Ryan is seven and is having trouble focusing on his work in school. The topic of medication has just come up. Besides Ryan’s trials with not eating and not sleeping, deciding to put Ryan on medication is one of the most difficult issues I’ve had to face so far. Medication is supposed to help and I want Ryan to have all the help he can get. At the same time, I’m putting a drug into his body and it’s changing the whole way he is reacting to his environment.

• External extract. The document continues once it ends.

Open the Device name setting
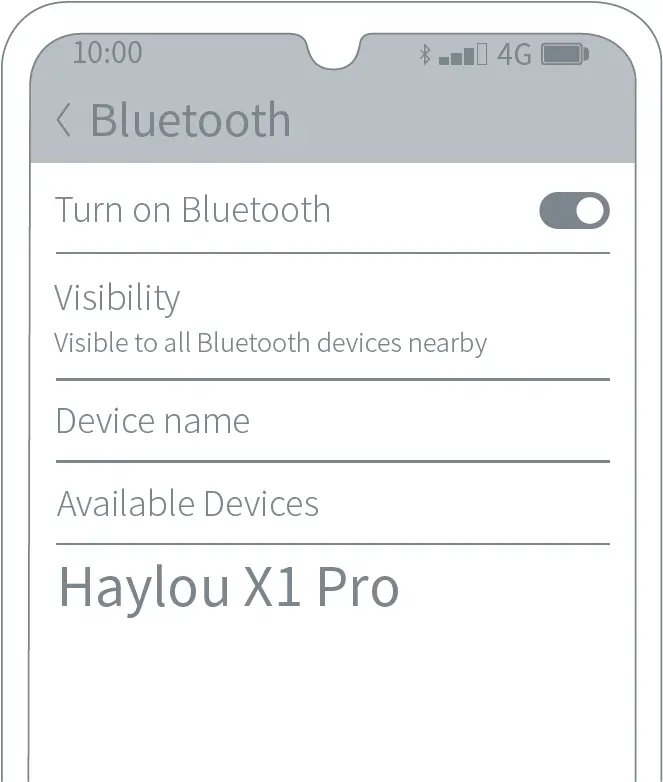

This weekend has been rough. There were highs and lows. The highs were getting to see how the medication was helping. I got to see what Ryan’s teacher was raving about. At school, Ryan was completing his work and interacting more with the people around him. He was answering questions and not doing his stemming and rocking. At home, it was more of the same. He actually read a book aloud to us and worked on a sticker book without help. He was answering our questions, was more aware of his environment, and having little conversations with us.
But, yesterday, Ryan appeared tired most of the day. Did he have a good sleep? It’s hard to know after I turn off his light and shut his door at night. Then came the lows. Ryan had a rough sleep last night. He was in bed by 8 p.m., but was still awake when I went to bed at 10 p.m. I woke up at 1 a.m. to sounds of Ryan playing in his room with his light on. It took me awhile to get him back to sleep. I let Ryan sleep in this morning and I drove him to school late.
What a disappointment. The medication is affecting Ryan’s sleep. It’s bringing back memories of one of the more difficult times in the life of our family: when Ryan couldn’t sleep through the night, a common problem with children on the spectrum. In no way can we go back to those times.
I called the doctor and I’m waiting for her to call back. Trying medication is an emotional roller coaster. But I feel like if we can find the right medication and dose, it will make all the difference in the world.